Speaker

David Cregan

Title:

The Turn to the Subject: The Hidden Empire of the Inner Life in Safe House By Enda Walsh and Anna Mullarkey

Bio

David Cregan O.S.A., Ph.D., is an Associate Professor in Theatre, and an Associate Dean in the College of Professional Studies at Villanova University. He spent four years working as a professional actor in New York City. He earned his doctorate from the Samuel Beckett School of Drama at Trinity College in Ireland. He also has an M.A. in Irish Studies from the Catholic University of America, an M.Phil in Irish Theatre and Film from Trinity, and an M.Div. from the Washington Theological Union.

Abstract

In the new play Safe House by playwright Enda Walsh and composer Anna Mullarkey, the audience is given access to the vast complexity of the inner life of Grace, portrayed by actor Kate Gilmore. Grace is the only character on stage, and throughout Grace reckons with the aftermath of the traumatic impact of an expansively dysfunctional family in the West of Ireland in the 80s and 90s. While Grace is the subject of the performance, the object of her experience is manifested in the eclectic paraphernalia of her life, holding together a pastiche of personal experience of which she cycles through in attempting to create a better future than her troubled past.  The performance supports the miscellaneous clutter of the inner life through music, pop culture, film and orchestral composition as a sort of DNA for the fullness of Grace. The result is a collision of memory which seems to have as its purpose a reconstruction of her troubled life through the process of releasing of her familial and cultural dysfunction in order to assert her own agency and move forward.  

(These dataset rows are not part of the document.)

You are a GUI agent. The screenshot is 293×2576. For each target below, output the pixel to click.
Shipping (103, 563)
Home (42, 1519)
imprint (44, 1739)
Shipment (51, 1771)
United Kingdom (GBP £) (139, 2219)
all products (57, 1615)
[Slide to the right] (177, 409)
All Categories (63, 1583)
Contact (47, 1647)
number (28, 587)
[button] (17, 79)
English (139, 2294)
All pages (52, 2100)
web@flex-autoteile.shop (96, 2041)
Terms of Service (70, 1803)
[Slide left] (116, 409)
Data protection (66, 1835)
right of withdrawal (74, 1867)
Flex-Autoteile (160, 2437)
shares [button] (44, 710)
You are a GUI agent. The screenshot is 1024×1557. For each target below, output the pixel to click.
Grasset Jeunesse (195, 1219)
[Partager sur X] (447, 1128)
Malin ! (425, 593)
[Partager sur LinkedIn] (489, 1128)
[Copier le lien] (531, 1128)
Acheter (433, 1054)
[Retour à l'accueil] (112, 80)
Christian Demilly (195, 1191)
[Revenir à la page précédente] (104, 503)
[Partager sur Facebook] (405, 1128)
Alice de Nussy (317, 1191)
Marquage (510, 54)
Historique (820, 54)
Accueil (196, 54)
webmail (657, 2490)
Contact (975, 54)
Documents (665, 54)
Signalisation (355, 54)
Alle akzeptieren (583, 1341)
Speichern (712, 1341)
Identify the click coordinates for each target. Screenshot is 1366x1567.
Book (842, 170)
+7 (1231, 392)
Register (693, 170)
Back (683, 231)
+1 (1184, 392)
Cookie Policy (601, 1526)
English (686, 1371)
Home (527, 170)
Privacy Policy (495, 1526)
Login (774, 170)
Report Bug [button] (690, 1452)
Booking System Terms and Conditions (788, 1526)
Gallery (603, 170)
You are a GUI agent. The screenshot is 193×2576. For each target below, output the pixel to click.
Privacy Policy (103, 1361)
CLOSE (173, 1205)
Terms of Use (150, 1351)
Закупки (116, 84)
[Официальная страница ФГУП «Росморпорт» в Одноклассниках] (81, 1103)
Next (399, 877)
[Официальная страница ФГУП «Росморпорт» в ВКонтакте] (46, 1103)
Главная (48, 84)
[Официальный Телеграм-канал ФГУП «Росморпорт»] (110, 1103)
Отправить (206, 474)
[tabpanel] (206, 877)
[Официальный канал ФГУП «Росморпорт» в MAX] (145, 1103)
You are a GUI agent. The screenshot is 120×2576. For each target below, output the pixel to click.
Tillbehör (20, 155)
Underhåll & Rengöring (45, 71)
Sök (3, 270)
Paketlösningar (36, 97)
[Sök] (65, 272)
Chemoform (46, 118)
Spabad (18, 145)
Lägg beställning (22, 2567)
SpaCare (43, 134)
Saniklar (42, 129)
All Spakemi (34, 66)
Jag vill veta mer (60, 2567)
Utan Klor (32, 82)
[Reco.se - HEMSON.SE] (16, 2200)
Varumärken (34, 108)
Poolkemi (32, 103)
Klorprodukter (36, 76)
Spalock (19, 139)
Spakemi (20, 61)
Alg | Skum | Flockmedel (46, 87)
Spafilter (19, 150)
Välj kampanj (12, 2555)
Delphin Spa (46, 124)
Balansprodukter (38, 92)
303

In this paper I will map out the inner pathway that Grace follows in order to process her past. Identifying the location/setting and the time period in which the play is set. In other words, Grace sets out to transform the communal, social, and political context of her life, in favor of what is best for her. I will frame this within the conference theme by describing this process as the movement from the restrictive and violent world of political/economic Empire in Ireland and across the world, in juxtaposition to what modern philosophy asserts as the turn to the subject: thus shifting Empire inward towards the priority of advancing the subjective experience of the individual in order to heal from collective expectation and its accompanying trauma.